> _REQUIREMENT_: Exactly as they appear, copy the lines from the one holding "The image size" through the end of the records, leaving pictures out.

> _SUPPLIED DATA_:
★ ★ ★ ★

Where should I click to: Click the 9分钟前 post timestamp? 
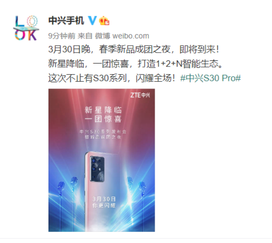point(62,36)
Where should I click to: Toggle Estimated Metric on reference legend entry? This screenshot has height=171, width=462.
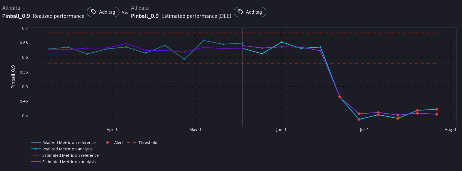point(70,155)
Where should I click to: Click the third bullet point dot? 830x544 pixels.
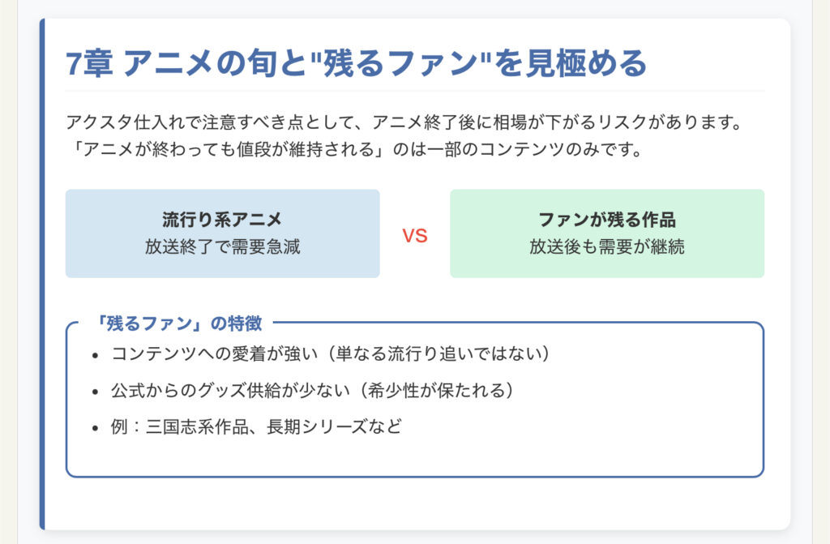(96, 428)
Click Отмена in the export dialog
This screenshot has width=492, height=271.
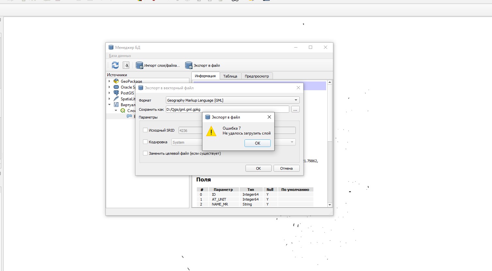[286, 168]
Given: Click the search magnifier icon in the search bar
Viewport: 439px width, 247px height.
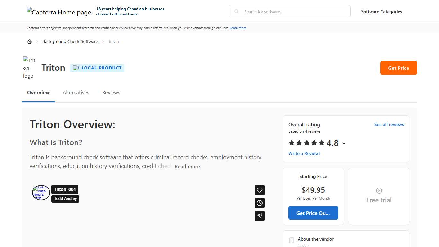Looking at the screenshot, I should coord(236,11).
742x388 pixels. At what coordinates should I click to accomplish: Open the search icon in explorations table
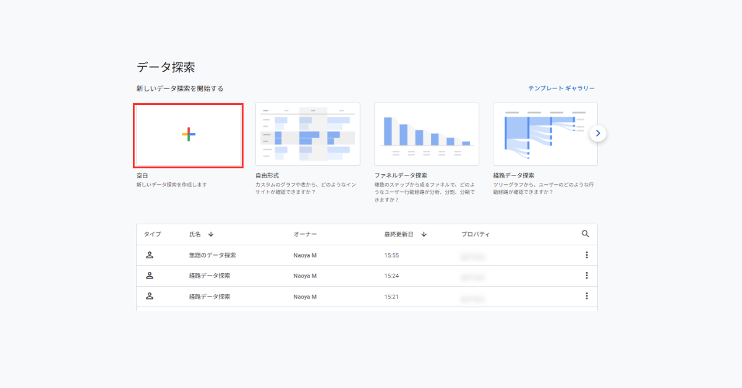pyautogui.click(x=586, y=234)
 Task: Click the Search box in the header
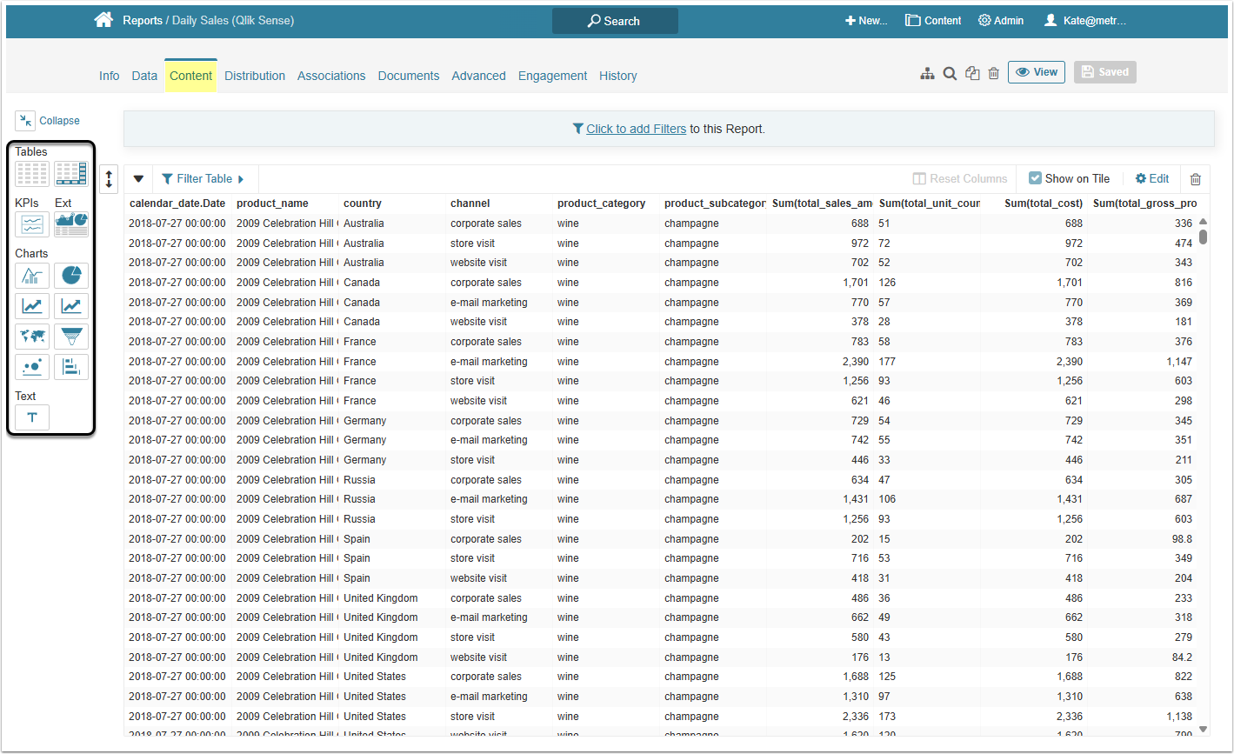tap(615, 21)
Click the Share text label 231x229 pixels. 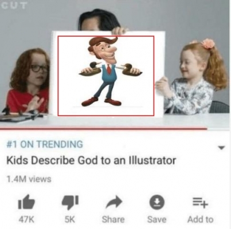tap(113, 219)
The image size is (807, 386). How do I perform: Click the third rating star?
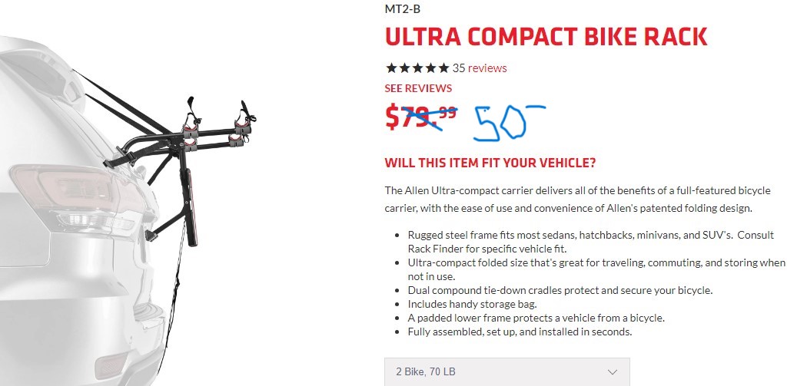417,68
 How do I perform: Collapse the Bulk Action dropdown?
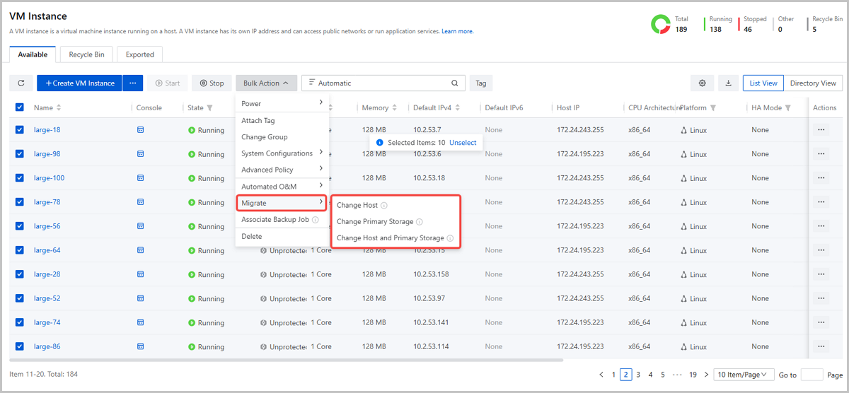click(x=265, y=83)
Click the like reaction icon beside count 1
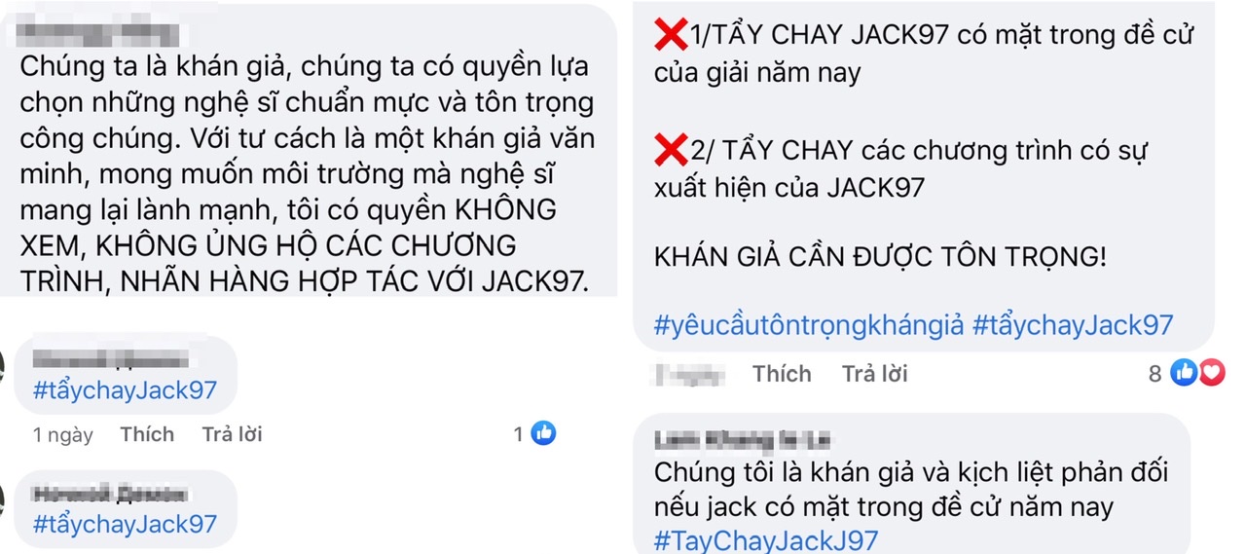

★ ★ ★ ★

> _REPLY_:
The image size is (807, 386). How do I perform: Click the third rating star?
417,68
 How do I perform: Collapse the Bulk Action dropdown?
click(x=265, y=83)
Click the like reaction icon beside count 1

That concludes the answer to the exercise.